60 000 emplois dans l’éducation nationale: une réponse durable pour un enjeu de long terme 

Communiqué de presse

Mardi 8 novembre 2011, le chef de l’État a rappelé lors d’un déplacement à Strasbourg que l’embauche de 60 000 enseignants dans l’éducation nationale engagerait les finances publiques jusqu’au terme de leur carrière, et donc au delà de 2017. Il a omis cependant de préciser que ces embauches seraient compensées par des départs, donc sans implication financière. Il surtout oublié qu’elles sont rendues nécessaires par la croissance attendue de la population des moins de 20 ans sur les prochaines décennies et que les bénéfices économiques et sociaux de ces investissements dans l’éducation seront substantiels. 

« On n’embauche pas un fonctionnaire pour cinq ans ». C’est heureux, car la croissance de la population des moins de vingt ans devrait se poursuivre durant les années et décennies qui viennent.
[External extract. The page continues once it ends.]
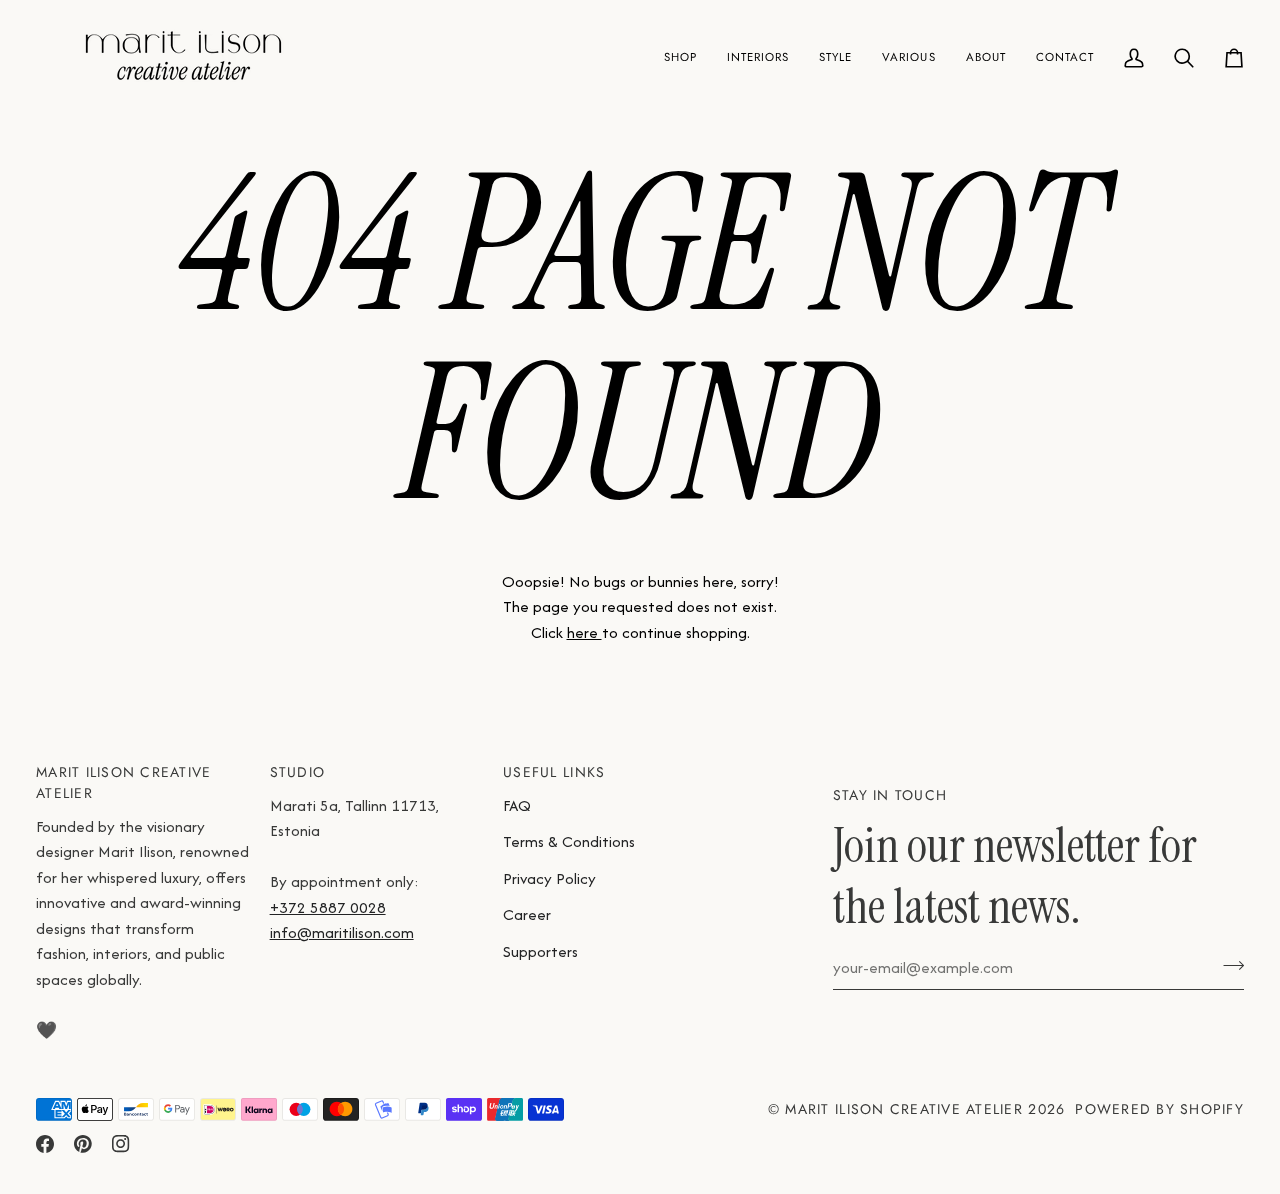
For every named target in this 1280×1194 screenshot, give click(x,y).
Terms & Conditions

Selon l’INSEE, cette population devrait croître de plus de 200 000 d’ici la fin 2017, et d’environ 700 000 d’ici 2050. Dans le même temps, il faudra répondre aux besoins croissants de notre économie en compétences de haut niveau. Ainsi les embauches proposées constituent une réponse durable à un enjeu de long terme: adapter notre système éducatif aux besoins des futures générations et de notre appareil productif.

Ce choix est d’autant plus pertinent que la France fait partie des pays industrialisés où l’investissement éducatif est le plus rentable, en particulier pour l’éducation supérieure, devant les pays scandinaves. Le corps enseignant est le point d’accès des jeunes aux études et facilite ainsi leur accès au marché du travail. Embaucher des enseignants c’est investir dans le capital humain des futures générations et créer des compétences pour l’avenir. Ainsi, ces embauches contribueront à réduire à moyen terme le chômage des jeunes, tout en réduisant les inégalités sociales au sein d’une même classe d’âge.

En retour, le secteur public tirera profit de ces investissements dans l’éducation, car l’accumulation des compétences favorise une élévation des salaires et donc des recettes fiscales au travers de l’impôt sur le revenu et des cotisations sociales. L’investissement dans l’éducation accroit donc simultanément les taux de rendement public et privé de l’éducation, et l’embauche d’enseignants constitue un relais de croissance économique particulièrement adapté dans la période de mutation que traverse notre économie.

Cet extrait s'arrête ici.